Geçtiğimiz yazımızda gençlik mücadelesinin içine sızan sapma akımları inceliyorduk. Bu yazımızda bu örnekleri çoğaltarak devam edelim. Bir diğer sapma akım olan troçkizmi inceleyelim.  Troçkizm; Rusya'da devrim sürecinin başlarında  trudoviklerin  yanında yer alan Troçki’nin marksizmi tahrif etmesiyle ortaya çıkan bir akımdır.

Troçki tek bir ülkede sosyalizmin olamayacağını ve sosyalist devrimin başarılı olması için bütün dünya ülkelerinde aynı zaman diliminde, bir dünya devrimi biçiminde olması gerektiğini söyler ve böylece devrim mücadelesini bilinmez bir geleceğe erteler.
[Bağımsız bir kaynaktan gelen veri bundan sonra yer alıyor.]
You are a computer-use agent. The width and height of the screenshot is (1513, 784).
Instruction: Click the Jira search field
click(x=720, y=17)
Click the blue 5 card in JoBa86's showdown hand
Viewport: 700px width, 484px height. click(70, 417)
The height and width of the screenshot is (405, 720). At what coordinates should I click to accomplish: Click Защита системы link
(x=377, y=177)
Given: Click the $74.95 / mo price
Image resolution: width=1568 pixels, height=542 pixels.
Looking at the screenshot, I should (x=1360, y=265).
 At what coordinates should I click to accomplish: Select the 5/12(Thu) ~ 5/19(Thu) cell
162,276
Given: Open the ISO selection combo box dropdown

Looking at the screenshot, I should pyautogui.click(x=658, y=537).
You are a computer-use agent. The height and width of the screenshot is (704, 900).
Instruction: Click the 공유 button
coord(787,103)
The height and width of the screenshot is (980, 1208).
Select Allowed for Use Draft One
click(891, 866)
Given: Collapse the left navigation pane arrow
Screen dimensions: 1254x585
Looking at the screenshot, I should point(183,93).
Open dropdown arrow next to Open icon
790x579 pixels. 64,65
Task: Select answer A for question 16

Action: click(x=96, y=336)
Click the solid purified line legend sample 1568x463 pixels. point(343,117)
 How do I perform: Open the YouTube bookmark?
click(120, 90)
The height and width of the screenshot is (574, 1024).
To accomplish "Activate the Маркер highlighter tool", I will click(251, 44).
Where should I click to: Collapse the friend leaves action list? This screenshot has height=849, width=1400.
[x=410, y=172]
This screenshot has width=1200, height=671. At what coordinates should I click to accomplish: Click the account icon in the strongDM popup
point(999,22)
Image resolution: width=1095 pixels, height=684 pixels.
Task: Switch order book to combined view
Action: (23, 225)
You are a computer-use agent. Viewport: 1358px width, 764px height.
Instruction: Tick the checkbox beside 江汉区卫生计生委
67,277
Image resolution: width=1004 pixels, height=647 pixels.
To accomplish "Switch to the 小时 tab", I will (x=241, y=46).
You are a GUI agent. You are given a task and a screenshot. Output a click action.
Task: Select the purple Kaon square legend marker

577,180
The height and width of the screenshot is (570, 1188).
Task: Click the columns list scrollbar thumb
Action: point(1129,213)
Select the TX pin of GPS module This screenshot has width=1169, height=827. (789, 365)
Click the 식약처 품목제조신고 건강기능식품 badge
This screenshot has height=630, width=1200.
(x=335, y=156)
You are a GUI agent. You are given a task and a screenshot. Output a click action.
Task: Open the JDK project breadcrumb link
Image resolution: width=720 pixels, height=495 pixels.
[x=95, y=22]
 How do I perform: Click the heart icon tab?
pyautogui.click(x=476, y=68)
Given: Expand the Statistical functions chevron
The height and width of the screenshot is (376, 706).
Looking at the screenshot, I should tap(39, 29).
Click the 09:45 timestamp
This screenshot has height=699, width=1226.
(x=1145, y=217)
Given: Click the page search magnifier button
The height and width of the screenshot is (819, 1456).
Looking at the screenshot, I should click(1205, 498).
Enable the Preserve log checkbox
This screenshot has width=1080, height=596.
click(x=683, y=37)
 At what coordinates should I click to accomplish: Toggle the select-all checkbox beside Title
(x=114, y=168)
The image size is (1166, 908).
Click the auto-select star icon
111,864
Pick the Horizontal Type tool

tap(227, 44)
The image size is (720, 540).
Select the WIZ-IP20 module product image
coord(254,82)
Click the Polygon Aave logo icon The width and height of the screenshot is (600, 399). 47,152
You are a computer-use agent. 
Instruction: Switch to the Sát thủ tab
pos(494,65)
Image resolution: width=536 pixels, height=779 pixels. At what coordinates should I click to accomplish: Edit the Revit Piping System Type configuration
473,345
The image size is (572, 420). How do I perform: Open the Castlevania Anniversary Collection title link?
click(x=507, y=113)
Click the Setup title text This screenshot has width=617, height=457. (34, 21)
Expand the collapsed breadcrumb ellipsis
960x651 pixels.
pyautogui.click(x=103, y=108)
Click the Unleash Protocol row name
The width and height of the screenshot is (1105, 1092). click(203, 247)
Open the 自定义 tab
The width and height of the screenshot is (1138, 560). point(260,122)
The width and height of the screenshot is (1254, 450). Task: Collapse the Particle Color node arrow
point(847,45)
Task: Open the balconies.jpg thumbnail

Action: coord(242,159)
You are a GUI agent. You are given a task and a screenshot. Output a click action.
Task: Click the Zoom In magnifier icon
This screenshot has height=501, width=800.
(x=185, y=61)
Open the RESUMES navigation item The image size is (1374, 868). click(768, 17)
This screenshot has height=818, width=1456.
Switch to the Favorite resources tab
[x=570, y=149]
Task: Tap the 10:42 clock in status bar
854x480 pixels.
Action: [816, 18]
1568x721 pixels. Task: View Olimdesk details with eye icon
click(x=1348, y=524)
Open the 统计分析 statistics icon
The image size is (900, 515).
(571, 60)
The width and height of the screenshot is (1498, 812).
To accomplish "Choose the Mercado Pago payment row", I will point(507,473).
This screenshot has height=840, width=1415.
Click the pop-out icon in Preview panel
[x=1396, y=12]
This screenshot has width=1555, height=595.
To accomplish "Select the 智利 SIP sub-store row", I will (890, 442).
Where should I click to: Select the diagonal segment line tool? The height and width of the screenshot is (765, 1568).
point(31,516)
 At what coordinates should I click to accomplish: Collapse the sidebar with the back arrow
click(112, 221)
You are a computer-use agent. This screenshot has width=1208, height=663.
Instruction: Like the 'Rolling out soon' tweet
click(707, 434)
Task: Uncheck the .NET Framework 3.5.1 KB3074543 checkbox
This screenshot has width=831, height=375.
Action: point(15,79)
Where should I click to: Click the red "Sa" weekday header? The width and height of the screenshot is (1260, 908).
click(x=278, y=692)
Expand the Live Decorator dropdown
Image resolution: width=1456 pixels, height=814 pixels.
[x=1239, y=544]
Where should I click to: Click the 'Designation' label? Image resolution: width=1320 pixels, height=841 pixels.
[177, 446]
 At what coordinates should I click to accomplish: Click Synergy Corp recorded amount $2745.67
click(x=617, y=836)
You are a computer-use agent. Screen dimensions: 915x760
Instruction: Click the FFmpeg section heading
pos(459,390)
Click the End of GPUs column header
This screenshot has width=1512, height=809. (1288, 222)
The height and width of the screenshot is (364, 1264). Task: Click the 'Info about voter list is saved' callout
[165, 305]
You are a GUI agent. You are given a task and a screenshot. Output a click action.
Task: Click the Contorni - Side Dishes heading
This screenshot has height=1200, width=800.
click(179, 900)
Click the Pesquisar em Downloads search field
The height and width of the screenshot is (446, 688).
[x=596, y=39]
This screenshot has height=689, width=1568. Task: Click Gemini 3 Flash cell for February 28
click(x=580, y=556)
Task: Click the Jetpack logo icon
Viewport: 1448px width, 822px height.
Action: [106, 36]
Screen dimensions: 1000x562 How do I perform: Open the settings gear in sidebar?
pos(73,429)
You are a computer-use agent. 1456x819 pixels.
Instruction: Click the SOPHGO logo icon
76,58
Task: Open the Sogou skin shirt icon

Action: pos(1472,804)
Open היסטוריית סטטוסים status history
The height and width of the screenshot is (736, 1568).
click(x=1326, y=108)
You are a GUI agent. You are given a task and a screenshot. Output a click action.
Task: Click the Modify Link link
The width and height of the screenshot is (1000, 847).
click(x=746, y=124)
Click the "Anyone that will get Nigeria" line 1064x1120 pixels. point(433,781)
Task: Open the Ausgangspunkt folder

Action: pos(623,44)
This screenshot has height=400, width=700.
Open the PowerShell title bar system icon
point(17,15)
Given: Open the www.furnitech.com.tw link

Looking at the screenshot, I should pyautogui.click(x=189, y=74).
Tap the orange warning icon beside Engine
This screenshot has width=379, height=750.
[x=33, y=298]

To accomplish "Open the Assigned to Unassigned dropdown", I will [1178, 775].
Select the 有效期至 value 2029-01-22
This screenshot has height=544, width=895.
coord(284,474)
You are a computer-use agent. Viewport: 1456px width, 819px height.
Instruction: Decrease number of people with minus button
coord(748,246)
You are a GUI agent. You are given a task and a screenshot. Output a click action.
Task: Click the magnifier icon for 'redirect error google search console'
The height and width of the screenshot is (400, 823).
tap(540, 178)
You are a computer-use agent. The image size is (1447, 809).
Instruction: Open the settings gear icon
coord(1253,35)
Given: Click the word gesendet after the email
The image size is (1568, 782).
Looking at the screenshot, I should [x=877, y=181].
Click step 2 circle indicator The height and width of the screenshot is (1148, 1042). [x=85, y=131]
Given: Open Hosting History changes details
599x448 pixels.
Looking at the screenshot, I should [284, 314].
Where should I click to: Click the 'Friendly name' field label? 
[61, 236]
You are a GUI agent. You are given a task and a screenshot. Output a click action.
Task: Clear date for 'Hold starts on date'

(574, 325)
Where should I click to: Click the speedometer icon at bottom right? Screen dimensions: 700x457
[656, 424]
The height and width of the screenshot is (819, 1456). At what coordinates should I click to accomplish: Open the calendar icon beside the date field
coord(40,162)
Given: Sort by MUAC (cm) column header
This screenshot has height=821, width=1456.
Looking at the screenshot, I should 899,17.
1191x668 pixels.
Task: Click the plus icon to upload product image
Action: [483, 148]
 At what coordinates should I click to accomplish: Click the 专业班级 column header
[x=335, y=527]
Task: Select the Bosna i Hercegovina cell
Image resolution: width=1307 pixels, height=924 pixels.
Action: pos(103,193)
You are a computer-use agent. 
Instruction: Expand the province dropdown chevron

Oysa  kapitalizmin eşitsiz gelişme yasasından dolayı, sosyalist devrimin dünya devletlerinde aynı zaman diliminde bir dünya devrimi biçiminde gerçekleşmesi  mümkün değildir. Lenin devrimin, emek-sermaye arasındaki uzlaşmaz çelişkilerin en yoğun olduğu dönemde meydana geleceğini öngörüyordu. Ekim Devrimi aynı zamanda Leninizmin troçkizm üzerinde zaferinin kanıtı oldu.

Feminizm ise cinsler arası eşitlik temelinde mücadele eden bir burjuva ideolojisidir. Feminizm sınıf perspektifi ile mücadele etmediği için bir burjuva kadınının bir işçi kadın kadar ezildiğini ve kurtuluşun ataerkil sistemin yıkılmasıyla gerçekleşeceğini söyler.  Fakat unutulan şu ki; kapitalist sistem, sınıflı bir toplumdur. Kapitalist sistemde kadınlar da sınıflara ayrılmıştır. Kadınlar ya burjuva sınıfına ya da proleter sınıfa aittir. Yani en temelde ataerkil sistem kapitalist sistemin bir çarkıdır ve kapistalist sistem yıkılmadan ataerkil sistem yıkılamaz. Marksizm bundan dolayı kadınların tam ve gerçek kurtuluşunu; kadınların işçi sınıfıyla birlikte mücadeleyi yükseltmesiyle gerçekleşeceğeni belirtir. Feminizm kadınların tam ve gerçek kurtuluş yolunda görülmediği gibi kadınların devrimci mücadele içerisinde yer almasına da karşı tutum sergilemişlerdir. Cinsler arası eşitliği savunan feminizm ile toplumsal kurtuluşu hedefleyen marksizm bu noktalarda ayrılıyor.

Toplumdan koparak bulundukları yerden teori üreten reformist – oportünist hareketler ise bu düzenin içerisinde dönüp duran, tam da onlara uygun bu sağ ve sol sapma akımları hemen sahiplenirler.

Bu hareketler kim mi?

Bunlar Gezi Ayaklanmasında halk, “Hükümet İstifa, Halk İktidara” sloganını atarken “Biber Gazı Yasaklansın” diyenlerdir!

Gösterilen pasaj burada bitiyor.